HOOVER, Alabama – It’s the way Mississippi State ended its 7-6 campaign last season that has Dan Mullen excited about his team.
The Bulldogs had to win their last two games — against Arkansas and rival Ole Miss — to become bowl-eligible, after which point they pummeled Rice, 44-7.
Coming off this end-of-season momentum, the Bulldogs were talking Tuesday at SEC Media Days about a Southeastern Conference championship, a White House visit and Heisman hype.
In response to a question about his expectations for the season, Jay Hughes said he had plans that would require winning a national championship.
“I always tell my teammates I got this suit I wanna wear to the White House,” Hughes said. “Y’all help me get to the White House.”
While Mullen wasn’t announcing travel plans to the District of Columbia, he did say he thinks it’s a “wide open path” to the SEC championship game. And he likes the experience he’s bringing back this season. Thirty Mississippi State players started at least one game last season.
“The great thing about (the injuries the team suffered last season) is it’s given all those guys experience coming into this season,” Mullen said. “To have all those guys come back that have played in a lot of big games is pretty special.”

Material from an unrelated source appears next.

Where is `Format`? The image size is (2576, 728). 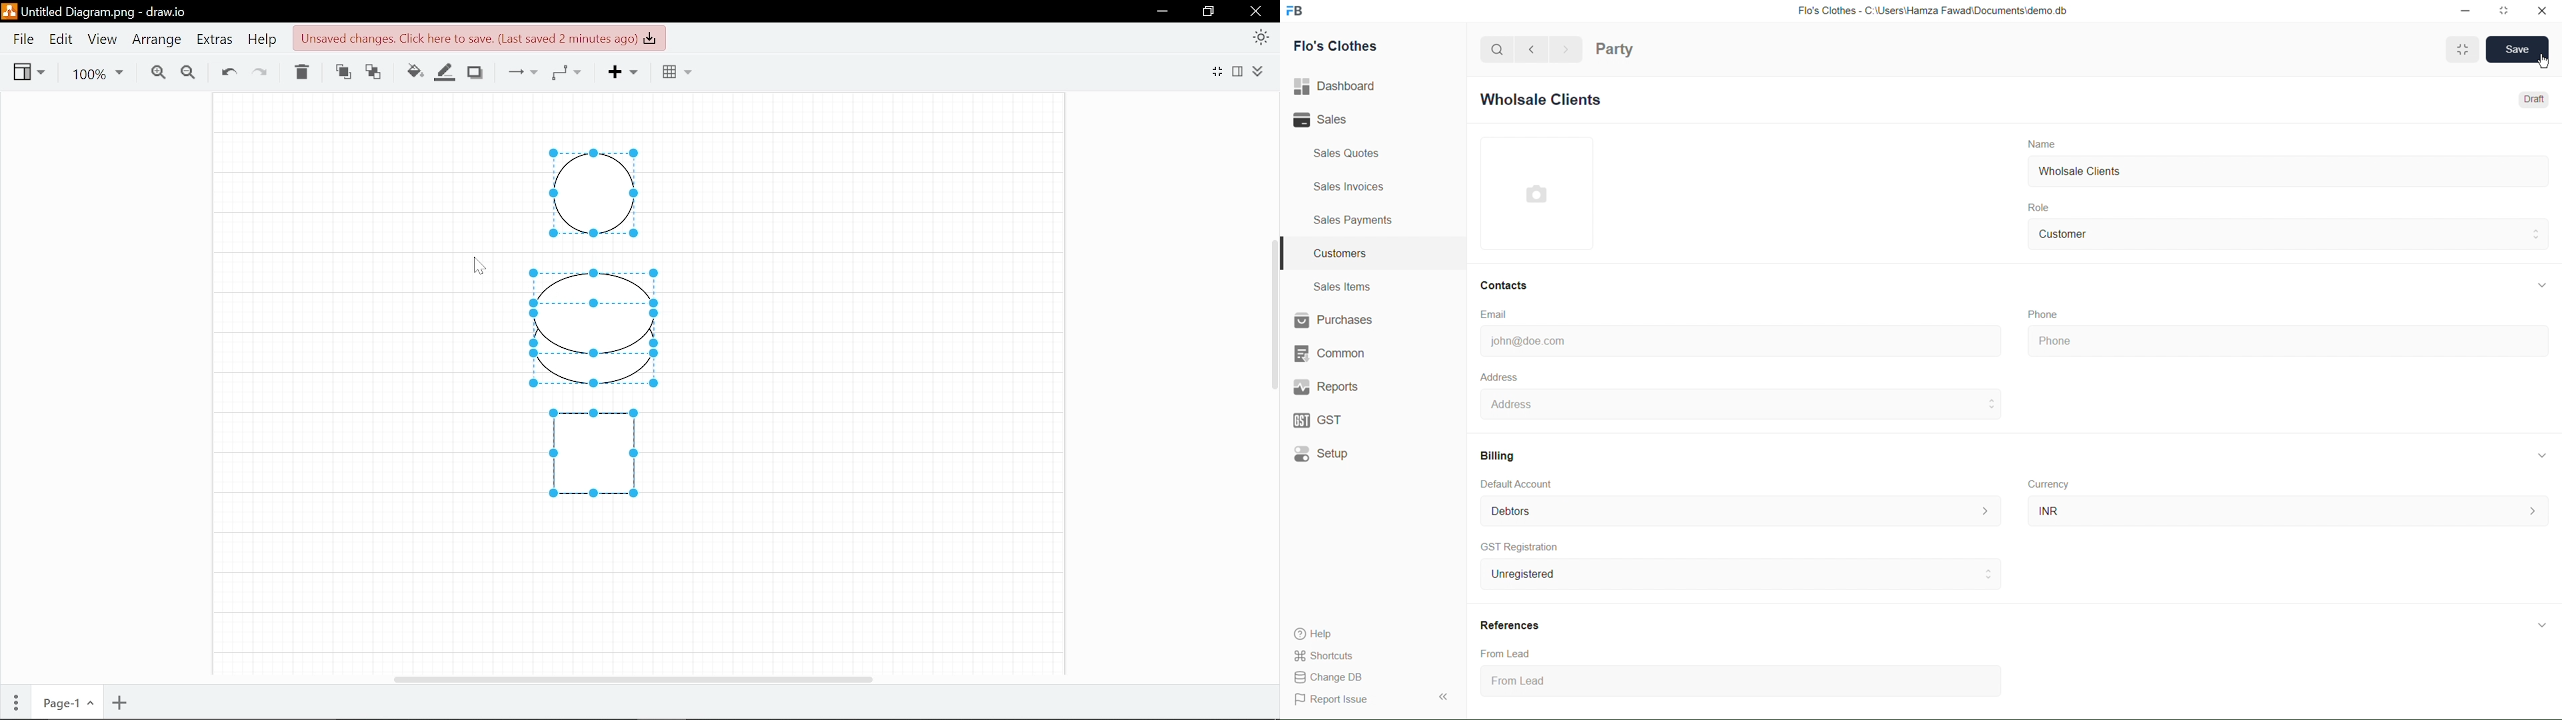 Format is located at coordinates (1240, 71).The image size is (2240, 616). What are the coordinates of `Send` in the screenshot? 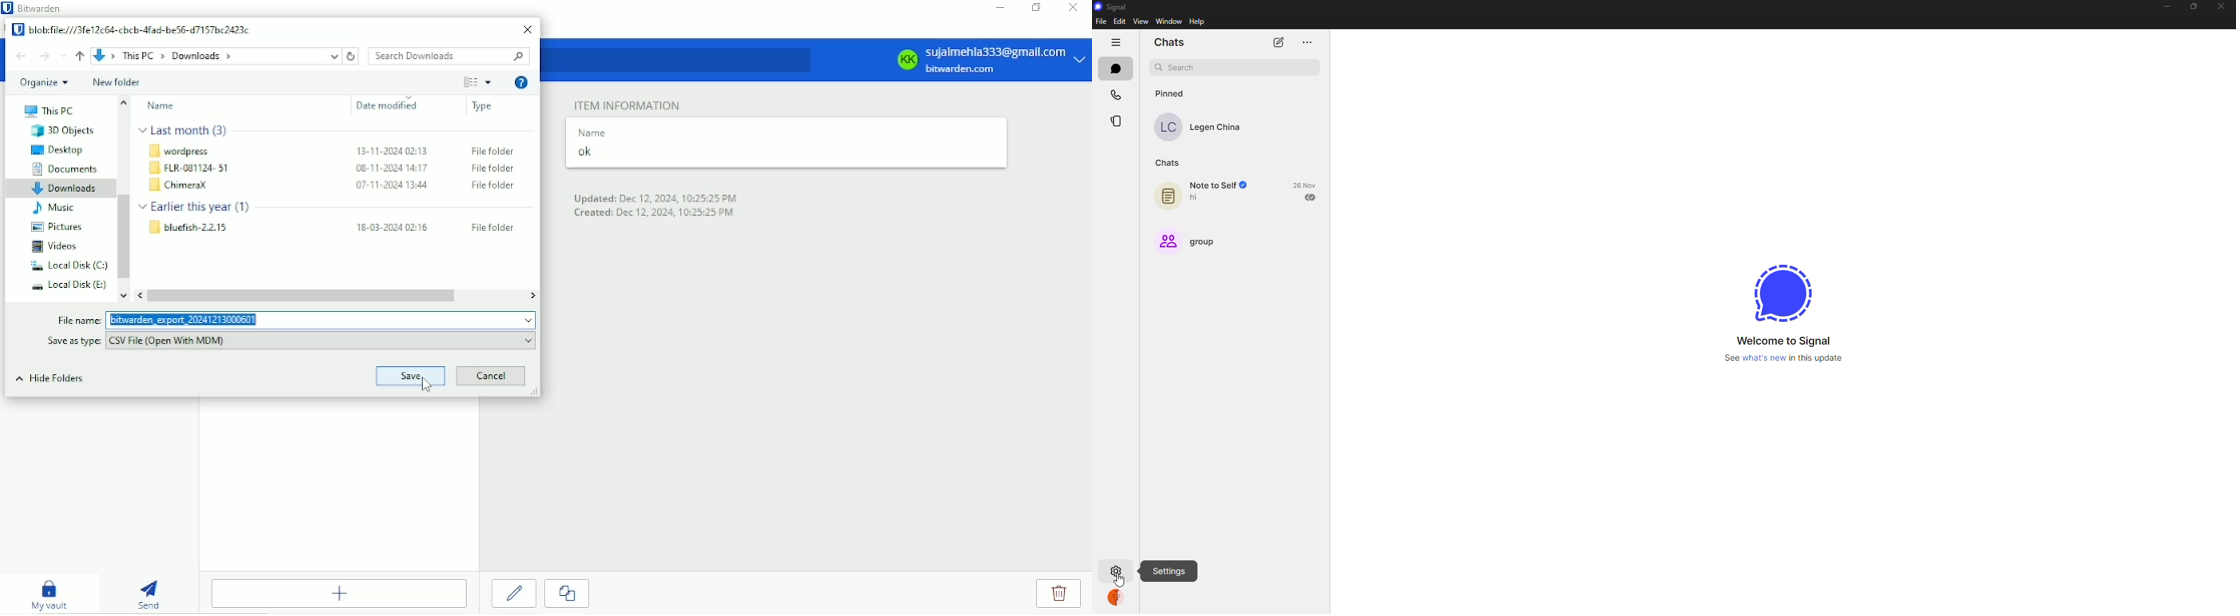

Mississippi State junior quarterback Dak Prescott drew the biggest crowd of media members among the three Bulldog players in Hoover Tuesday. Prescott was asked how he felt about being a dark horse Heisman Trophy candidate, and he mostly shrugged it off.
“I know the guy I am, and I’m going to stick to that,” Prescott said. “I’m the same guy I am as I was when I was a backup.”
Prescott, a dual-threat quarterback who ran for 1940 yards and threw for another 829, said he focused on his footwork this offseason in order to throw more accurately, and his coach said the Bulldogs may take a few more shots down the field with long throws this season.
An early signing period
Mullen advocated for an early signing date for recruits — the Monday after Thanksgiving. He said the purpose of the date wouldn’t be to rush recruits into visiting campus, but rather to get “some of the silly parts that go on in recruiting out of the way so (recruits) can focus on their academics.”